Figure 3. MaMTH assay identifies multiple ERBB-RPTP interactions

A. Scheme of MaMTH assay. An ERBB bait was co-transfected with a RPTP prey into reporter cells. Interaction was measured as luciferase activity. B. ERBB-RPTP interactions are presented as heat-map. Signals were normalized by the EGFR-SHC1 interaction used as positive control. Each pixel represents the average of triplicate determinations.

Figure 4. Validation of the RTK-phosphatase interactome (see also Figure S4)

A. The RTK-phosphatase interactome revealed by MYTH is compared with previously reported interactions from IID. B. Validation of selected RTK-phosphatase interactions by co-IP. Indicated FLAG-tagged phosphatases were integrated into Flp-In T-Rex HEK293 cells and their expression was induced by tetracycline. They were precipitated with α-FLAG antibody, and their interactions with endogenous RTKs were probed by antibodies against indicated RTKs. The MYTH/MaMTH results for each pair are highlighted as + or – beneath each band with red color if validated, or blue if not confirmed by co-IP.

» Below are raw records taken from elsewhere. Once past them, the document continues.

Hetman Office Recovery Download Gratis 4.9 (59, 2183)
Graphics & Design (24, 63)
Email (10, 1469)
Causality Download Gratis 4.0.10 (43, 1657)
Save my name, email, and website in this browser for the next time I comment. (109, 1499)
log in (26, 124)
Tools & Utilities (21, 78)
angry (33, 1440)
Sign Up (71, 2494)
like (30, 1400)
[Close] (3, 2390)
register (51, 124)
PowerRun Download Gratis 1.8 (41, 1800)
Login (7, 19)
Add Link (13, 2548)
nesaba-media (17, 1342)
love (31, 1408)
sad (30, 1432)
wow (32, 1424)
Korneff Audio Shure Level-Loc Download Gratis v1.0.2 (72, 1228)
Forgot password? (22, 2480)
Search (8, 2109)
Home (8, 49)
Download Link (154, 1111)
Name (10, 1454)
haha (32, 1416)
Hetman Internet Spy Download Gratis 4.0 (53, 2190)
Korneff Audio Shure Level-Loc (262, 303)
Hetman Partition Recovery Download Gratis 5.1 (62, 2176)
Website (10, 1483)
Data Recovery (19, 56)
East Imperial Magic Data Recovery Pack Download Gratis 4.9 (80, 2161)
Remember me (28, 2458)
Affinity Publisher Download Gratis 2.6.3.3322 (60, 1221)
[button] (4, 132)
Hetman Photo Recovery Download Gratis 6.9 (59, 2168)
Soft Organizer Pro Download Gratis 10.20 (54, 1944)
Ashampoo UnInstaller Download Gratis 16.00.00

Figure 5. PTPRH and PTPRB are EGFR inhibitory phosphatases (see also Figures S5 and Table S1)

A–B. PTPRH-FLAG (A) or PTPRB-FLAG (B) was transfected into HEK293 cells. The cells were stimulated with EGF followed by Western blot analysis. C. Dose-response impact of PTPRH on EGFR phosphorylation. PTPRH-FLAG was integrated into FlpIn T-REx HEK293 cells and its expression was controlled by different concentrations of tetracycline. PTPRH expression and EGFR phosphorylation were measured by Western blot analysis. D. PTPRH was deleted in OV-90 cells by CRISPR/Cas9 technology. The WT and PTPRH knockout cells were stimulated with EGF and the lysates were subject to Western blot analysis. E. PTPRH CS or DACS mutant was expressed in HEK293 cells, and their effects on EGFR were investigated by Western blotting analysis. F. EGFR-GFP and PTPRH-FLAG (WT or DACS mutant) were co-transfected into HEK293 cells. After stimulation with EGF for 5 min, EGFR was precipitated by α–GFP antibody and subject to MS analysis. The intensities of EGFR phosphopeptides are listed in the right panel. Lysates were also analysed by Western blotting analysis (left).

Figure 6. PTPRA is involved in EGFR signaling (see also Figures S6)

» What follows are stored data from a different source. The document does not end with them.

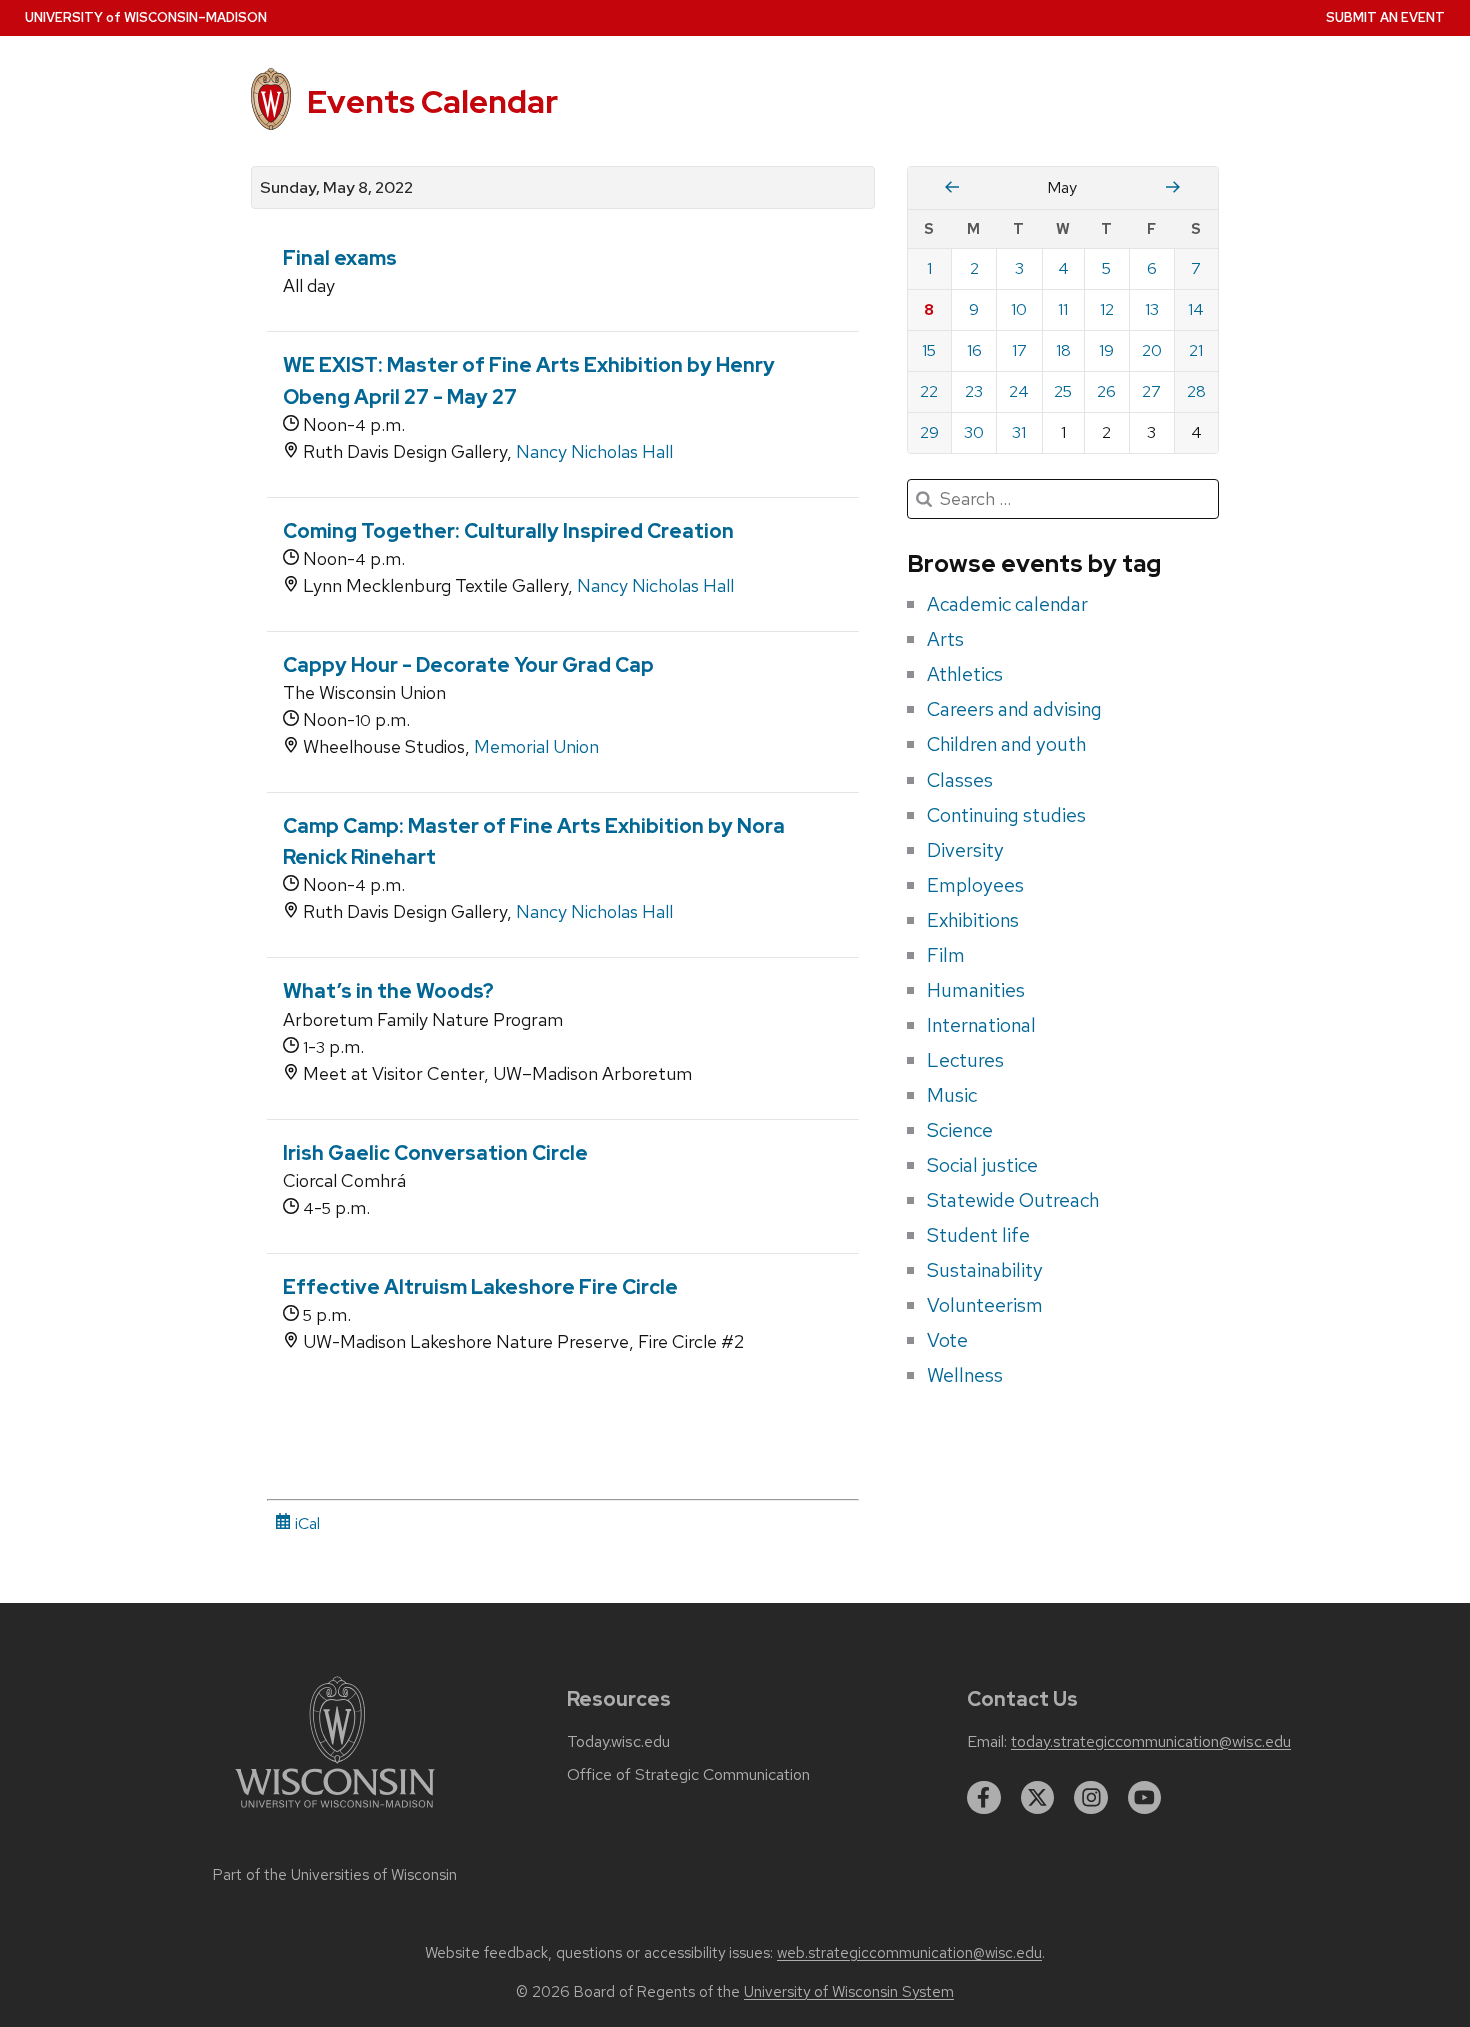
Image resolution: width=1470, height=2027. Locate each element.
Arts (945, 639)
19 (1106, 350)
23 (974, 391)
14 (1196, 309)
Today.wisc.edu (618, 1742)
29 (929, 432)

A. HEK293 cells were transfected with PTPRA-FLAG followed by EGF stimulation. Lysates were subject to Western blot analysis. B. PTPRA-FLAG-transfected HEK293 cells were pretreated with SRC inhibitors, AZD0530, or Dasatinib, or vehicle (Veh) for 30 min. After EGF stimulation for 30 min, the cells were subject to Western blot analysis. C. HEK293 cells transfected with PTPRA-FLAG or PTPRE-FLAG were stimulated with EGF and subject to Western blot analysis. D. EGFR or ROR2 (control) bait and SRC prey together with PTPRA-GFP or PTPRE-GFP were transfected into reporter cells. EGFR-SRC interaction was assessed by MaMTH (lower panel). Signals were normalized by EGFR/SHC1 interaction. Data represent mean± SD (n=4). Significance was assessed by one-tailed Student’s t-test. *: P<0.05. The expression of each protein was measured by Western blot analysis (upper panel). E. MaMTH assay using PTPRA (WT or Y789F mutant) as bait and PEX13 (negative control), SHC1, SRC or GRB2 as prey. Data represent mean± SD (n=3). Significance was assessed by one-tailed Student’s t-test. **: P<0.01. Expression of each protein is shown in the upper panel. F. MaMTH assay with EGFR bait and SRC prey in the presence of WT or Y789F PTPRA mutant. Data represent mean± SD deviation (n=3). Significance was assessed by one-tailed Student’s t-test. *: P<0.05; **: P<0.01. Protein expression is shown in the left panel. G. GFP-tagged PTPRA (WT or Y789F mutant) was transfected into HEK 293 cells. After EGF stimulation, the cells were subject to Western blot analysis using the indicated antibodies.